Start of Block

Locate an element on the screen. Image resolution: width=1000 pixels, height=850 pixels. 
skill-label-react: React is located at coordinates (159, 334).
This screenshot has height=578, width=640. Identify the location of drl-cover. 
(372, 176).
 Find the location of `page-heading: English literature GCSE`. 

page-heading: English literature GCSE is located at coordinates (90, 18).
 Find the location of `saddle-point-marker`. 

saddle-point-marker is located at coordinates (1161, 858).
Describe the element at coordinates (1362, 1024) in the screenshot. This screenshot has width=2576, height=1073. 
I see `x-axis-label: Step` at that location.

End of Block

Problem to work on: Reproduce every line of the material above word for word, without changing anything.

Written answer:
Locate an element on the screen. Image resolution: width=1000 pixels, height=850 pixels. 
skill-label-react: React is located at coordinates (159, 334).
This screenshot has height=578, width=640. Identify the location of drl-cover. 
(372, 176).
 Find the location of `page-heading: English literature GCSE`. 

page-heading: English literature GCSE is located at coordinates (90, 18).
 Find the location of `saddle-point-marker`. 

saddle-point-marker is located at coordinates (1161, 858).
Describe the element at coordinates (1362, 1024) in the screenshot. This screenshot has width=2576, height=1073. 
I see `x-axis-label: Step` at that location.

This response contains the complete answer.